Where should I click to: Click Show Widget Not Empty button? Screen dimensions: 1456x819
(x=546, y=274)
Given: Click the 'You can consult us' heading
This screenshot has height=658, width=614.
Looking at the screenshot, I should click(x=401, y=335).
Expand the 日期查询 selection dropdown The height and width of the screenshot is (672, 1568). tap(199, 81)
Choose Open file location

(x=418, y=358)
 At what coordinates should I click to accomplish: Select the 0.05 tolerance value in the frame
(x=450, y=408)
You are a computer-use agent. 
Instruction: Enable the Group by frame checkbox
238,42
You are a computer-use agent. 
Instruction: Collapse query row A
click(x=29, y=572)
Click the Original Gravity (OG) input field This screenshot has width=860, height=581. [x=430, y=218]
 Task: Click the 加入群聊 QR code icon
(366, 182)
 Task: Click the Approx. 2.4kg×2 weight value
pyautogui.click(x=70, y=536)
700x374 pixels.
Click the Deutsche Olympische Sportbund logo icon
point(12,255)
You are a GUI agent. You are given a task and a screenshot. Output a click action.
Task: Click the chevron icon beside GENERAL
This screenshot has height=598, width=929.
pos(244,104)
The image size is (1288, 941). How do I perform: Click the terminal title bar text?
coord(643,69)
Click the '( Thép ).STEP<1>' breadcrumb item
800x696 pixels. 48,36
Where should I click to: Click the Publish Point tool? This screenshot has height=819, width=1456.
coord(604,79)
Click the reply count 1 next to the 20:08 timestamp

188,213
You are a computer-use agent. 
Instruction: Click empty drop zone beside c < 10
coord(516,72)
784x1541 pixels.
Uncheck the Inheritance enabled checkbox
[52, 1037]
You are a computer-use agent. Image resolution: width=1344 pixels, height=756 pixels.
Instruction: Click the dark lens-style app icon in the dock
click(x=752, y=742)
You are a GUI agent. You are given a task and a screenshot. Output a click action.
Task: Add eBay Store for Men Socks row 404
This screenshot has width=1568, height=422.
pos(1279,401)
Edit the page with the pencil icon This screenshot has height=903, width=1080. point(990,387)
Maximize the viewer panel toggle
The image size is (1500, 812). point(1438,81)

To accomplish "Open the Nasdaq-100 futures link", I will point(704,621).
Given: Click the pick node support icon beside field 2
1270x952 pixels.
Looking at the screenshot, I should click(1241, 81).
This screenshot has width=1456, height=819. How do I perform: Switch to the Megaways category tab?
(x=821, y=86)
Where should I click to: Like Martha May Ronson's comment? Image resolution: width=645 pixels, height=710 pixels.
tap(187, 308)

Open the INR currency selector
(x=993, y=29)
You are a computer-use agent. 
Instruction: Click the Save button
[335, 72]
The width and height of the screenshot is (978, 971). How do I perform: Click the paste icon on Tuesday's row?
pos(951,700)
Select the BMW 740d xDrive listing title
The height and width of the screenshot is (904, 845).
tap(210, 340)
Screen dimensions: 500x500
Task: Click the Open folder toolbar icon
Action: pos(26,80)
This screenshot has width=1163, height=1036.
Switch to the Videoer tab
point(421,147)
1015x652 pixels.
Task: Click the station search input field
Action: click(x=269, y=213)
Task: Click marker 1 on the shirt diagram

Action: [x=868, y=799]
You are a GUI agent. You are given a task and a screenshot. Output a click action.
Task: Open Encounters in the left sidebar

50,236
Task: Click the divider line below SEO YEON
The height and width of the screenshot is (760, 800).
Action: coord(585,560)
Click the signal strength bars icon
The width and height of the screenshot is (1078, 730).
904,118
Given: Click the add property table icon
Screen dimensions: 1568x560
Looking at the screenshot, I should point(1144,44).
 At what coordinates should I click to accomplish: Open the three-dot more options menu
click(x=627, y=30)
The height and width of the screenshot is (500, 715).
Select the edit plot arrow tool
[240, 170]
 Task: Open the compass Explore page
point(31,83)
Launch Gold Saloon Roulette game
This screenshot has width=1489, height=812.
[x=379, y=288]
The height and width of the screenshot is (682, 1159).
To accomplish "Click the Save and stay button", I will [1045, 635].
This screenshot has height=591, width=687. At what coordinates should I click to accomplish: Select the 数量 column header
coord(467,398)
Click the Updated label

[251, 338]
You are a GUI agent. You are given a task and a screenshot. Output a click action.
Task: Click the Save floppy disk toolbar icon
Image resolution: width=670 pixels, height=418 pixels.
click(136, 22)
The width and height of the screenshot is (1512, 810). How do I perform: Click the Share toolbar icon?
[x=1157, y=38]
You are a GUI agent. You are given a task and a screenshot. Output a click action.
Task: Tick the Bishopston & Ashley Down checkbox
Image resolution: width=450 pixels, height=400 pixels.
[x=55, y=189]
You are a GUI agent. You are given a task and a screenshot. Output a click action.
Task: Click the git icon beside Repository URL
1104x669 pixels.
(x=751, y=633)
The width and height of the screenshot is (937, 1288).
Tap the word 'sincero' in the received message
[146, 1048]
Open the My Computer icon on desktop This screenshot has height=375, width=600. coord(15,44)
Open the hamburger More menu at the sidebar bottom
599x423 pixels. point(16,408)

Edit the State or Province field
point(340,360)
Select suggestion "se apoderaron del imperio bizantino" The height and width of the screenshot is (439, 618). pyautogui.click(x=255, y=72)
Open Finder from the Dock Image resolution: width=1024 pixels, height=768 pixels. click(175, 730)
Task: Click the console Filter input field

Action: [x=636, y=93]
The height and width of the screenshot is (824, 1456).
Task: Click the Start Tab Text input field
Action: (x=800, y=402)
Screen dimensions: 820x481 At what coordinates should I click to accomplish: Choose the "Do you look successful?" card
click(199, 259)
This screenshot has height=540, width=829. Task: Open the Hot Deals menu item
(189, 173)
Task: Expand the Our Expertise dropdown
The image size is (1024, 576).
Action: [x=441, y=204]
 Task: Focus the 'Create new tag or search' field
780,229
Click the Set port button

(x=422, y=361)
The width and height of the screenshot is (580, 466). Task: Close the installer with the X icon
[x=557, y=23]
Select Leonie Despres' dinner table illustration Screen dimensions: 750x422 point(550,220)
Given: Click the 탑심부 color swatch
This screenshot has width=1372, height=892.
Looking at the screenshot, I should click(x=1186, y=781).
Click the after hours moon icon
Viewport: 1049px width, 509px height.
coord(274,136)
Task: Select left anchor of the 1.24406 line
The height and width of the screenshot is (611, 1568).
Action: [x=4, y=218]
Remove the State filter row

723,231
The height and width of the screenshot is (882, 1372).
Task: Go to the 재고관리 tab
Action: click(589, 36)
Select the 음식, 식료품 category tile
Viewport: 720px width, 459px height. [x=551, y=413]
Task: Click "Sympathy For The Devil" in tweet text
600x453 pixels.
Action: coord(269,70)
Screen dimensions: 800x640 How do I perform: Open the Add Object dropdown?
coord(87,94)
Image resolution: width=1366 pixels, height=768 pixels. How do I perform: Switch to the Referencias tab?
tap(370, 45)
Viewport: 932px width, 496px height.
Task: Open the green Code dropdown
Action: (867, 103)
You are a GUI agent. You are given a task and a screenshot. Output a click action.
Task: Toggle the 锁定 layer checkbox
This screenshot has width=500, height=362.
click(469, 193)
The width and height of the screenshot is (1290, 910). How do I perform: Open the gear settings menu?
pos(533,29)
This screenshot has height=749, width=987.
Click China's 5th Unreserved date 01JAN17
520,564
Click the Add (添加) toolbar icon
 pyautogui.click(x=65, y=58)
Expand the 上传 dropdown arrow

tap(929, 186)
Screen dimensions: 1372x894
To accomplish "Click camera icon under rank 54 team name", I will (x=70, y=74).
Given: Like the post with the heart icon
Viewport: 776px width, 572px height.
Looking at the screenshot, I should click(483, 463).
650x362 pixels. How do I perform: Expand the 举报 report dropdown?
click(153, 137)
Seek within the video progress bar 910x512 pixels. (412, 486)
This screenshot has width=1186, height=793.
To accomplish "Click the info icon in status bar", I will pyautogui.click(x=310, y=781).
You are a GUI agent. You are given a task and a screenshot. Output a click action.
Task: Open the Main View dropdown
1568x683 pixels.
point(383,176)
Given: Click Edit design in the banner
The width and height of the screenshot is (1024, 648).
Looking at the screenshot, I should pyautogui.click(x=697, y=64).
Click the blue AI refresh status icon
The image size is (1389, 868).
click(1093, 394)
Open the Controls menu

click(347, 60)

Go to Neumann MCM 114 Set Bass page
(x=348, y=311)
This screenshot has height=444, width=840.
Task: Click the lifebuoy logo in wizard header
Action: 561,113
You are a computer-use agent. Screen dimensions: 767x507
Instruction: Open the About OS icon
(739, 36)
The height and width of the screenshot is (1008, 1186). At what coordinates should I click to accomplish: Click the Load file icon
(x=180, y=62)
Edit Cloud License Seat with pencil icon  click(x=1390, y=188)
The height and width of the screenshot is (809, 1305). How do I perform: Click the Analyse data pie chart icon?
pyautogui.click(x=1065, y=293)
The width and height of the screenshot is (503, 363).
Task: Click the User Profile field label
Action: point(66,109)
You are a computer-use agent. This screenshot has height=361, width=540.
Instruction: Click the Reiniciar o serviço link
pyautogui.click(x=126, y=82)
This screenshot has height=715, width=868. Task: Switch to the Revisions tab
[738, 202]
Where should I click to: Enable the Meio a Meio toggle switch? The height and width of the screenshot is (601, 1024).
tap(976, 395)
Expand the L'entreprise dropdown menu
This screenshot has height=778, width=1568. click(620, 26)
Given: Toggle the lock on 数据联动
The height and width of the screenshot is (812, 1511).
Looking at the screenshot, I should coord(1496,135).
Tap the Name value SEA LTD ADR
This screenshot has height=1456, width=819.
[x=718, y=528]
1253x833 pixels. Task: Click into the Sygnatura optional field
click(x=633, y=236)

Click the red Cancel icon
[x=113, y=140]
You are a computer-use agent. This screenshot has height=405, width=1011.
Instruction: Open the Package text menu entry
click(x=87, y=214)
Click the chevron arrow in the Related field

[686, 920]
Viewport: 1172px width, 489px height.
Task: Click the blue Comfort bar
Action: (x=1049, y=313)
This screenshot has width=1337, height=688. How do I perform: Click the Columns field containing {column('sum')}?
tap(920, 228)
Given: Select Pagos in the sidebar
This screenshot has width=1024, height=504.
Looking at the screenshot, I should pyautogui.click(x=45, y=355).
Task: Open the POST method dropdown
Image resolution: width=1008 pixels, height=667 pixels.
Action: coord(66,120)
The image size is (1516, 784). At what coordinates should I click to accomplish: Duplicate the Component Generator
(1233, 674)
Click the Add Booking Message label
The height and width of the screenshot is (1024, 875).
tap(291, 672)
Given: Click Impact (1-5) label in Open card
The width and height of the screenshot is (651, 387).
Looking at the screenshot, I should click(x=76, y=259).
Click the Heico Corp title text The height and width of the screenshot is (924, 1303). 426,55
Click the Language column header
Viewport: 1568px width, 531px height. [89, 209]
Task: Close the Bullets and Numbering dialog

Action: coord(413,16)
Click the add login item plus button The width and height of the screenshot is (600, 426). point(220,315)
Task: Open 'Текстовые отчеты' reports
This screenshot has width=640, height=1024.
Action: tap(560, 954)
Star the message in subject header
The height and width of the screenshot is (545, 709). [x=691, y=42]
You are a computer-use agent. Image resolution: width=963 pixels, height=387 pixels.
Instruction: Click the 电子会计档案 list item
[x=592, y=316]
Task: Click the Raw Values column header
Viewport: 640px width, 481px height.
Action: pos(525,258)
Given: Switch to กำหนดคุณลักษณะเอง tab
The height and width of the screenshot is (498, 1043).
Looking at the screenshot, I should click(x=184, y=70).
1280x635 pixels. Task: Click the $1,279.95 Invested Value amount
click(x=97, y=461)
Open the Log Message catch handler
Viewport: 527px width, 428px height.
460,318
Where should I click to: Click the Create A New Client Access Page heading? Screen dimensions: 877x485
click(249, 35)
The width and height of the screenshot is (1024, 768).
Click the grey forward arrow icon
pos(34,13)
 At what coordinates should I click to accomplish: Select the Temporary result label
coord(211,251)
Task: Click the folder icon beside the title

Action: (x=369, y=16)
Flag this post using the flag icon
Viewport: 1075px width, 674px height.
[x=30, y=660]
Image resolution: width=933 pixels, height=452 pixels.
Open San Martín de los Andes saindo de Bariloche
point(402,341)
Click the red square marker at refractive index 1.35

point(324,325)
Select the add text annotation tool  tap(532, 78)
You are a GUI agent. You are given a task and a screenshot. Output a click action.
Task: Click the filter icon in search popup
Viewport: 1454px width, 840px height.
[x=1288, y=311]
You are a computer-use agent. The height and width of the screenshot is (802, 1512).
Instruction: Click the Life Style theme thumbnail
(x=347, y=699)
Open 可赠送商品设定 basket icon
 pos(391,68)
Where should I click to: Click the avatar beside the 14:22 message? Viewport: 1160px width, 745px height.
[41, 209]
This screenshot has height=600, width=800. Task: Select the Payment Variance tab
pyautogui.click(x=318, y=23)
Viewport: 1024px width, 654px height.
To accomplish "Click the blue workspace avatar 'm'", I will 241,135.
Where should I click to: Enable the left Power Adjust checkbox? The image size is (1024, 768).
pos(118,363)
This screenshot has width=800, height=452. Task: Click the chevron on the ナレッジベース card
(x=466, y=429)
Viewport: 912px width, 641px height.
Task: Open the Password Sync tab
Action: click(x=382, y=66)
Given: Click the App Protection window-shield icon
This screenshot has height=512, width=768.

# Exercise aim
Your answer should be the lines of the listing above between the line holding "Instruction: Click the Life" and the line holding "Viewport: 1024px width, 654px height.", inclusive, restated word for word and alone.

# Solution to the exercise
Instruction: Click the Life Style theme thumbnail
(x=347, y=699)
Open 可赠送商品设定 basket icon
 pos(391,68)
Where should I click to: Click the avatar beside the 14:22 message? Viewport: 1160px width, 745px height.
[41, 209]
This screenshot has height=600, width=800. Task: Select the Payment Variance tab
pyautogui.click(x=318, y=23)
Viewport: 1024px width, 654px height.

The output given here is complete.